Question

In a first-order reaction A → B, if k is rate constant and inital
concentration of the reactant A is 0.5 M, then the half-life is
(a) log2/k
(b) log2/k√0.5
(c) ln 2/k
(d) 0.693/0.5k

Answer 1

Answer:

It requires counting to decide the answer

Answer 2

Option (a)

$t_{\frac{1}{2} }=\frac{ln2}{k}$

Explanation:

First order reaction: The rate of reaction of a first order reaction depends only the concentration of the reactant.

A→B

$t=\frac{1}{k} ln\frac{[A]_0}{[A]}$

[A]₀ = initial concentration, [A] = final concentration, k= rate constant.

Half life: The half life of a reaction is denoted a time in that the concentration of the reactant reduced to its 50% of the initial concentration.
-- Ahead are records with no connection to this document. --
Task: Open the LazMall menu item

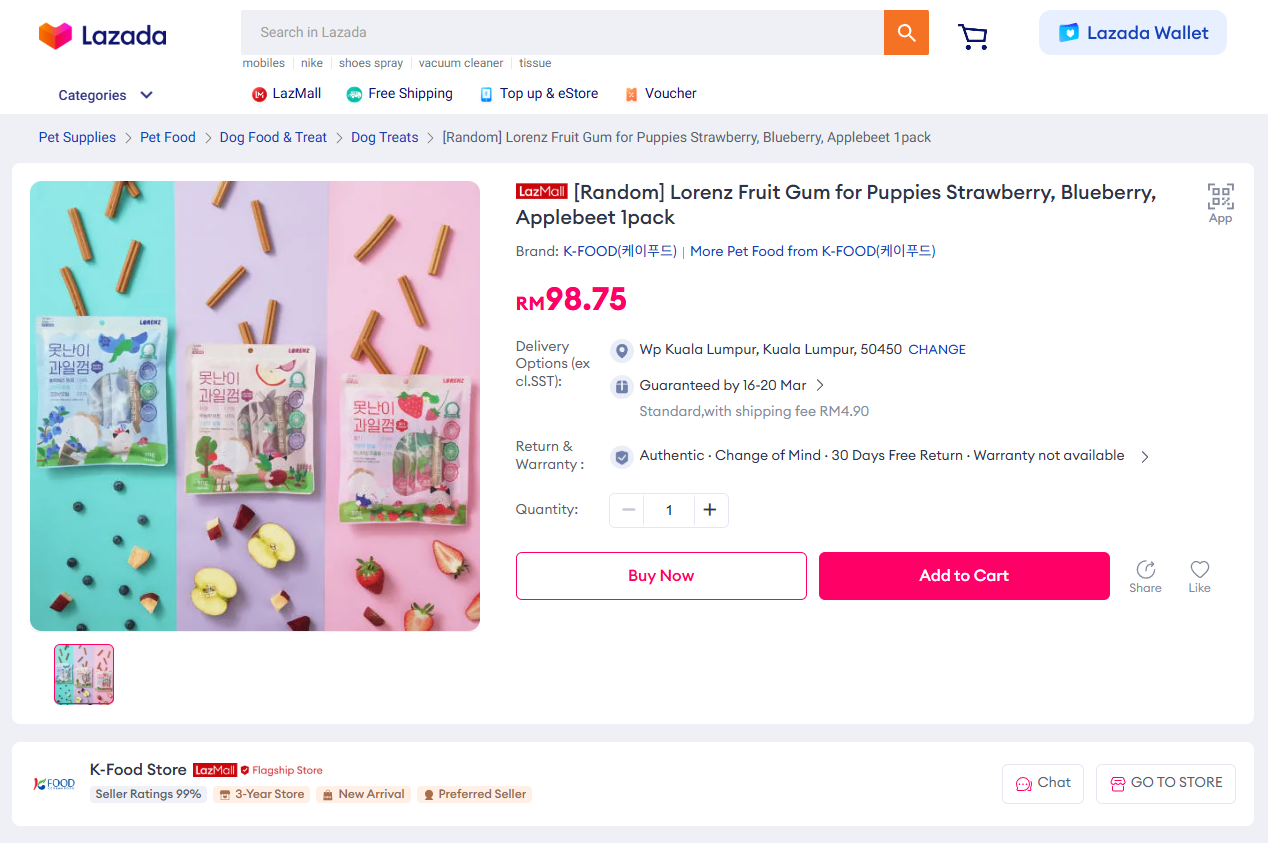Action: point(287,94)
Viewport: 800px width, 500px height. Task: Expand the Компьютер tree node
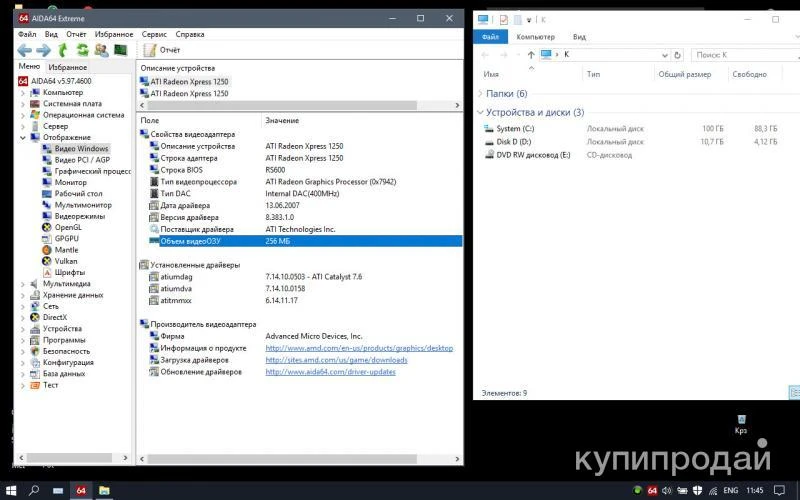click(x=23, y=92)
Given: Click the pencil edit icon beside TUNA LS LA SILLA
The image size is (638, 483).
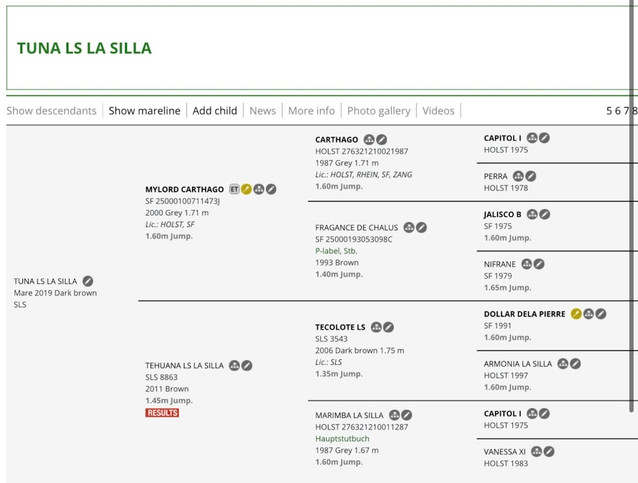Looking at the screenshot, I should pos(88,281).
$t_{\frac{1}{2} }=\frac{1}{k} ln\frac{[A]_0}{[\frac{A}{2}]}$

Here [A]₀ = 0.5 M  ,

$[\frac{A}{2} ]= \frac{0.5}{2} M$= 0.25 M

Therefore

$t_{\frac{1}{2} }=\frac{1}{k} ln\frac{0.5}{0.25}$

$\Rightarrow t_{\frac{1}{2} }=\frac{1}{k} ln2$

$\Rightarrow t_{\frac{1}{2} }=\frac{ln2}{k}$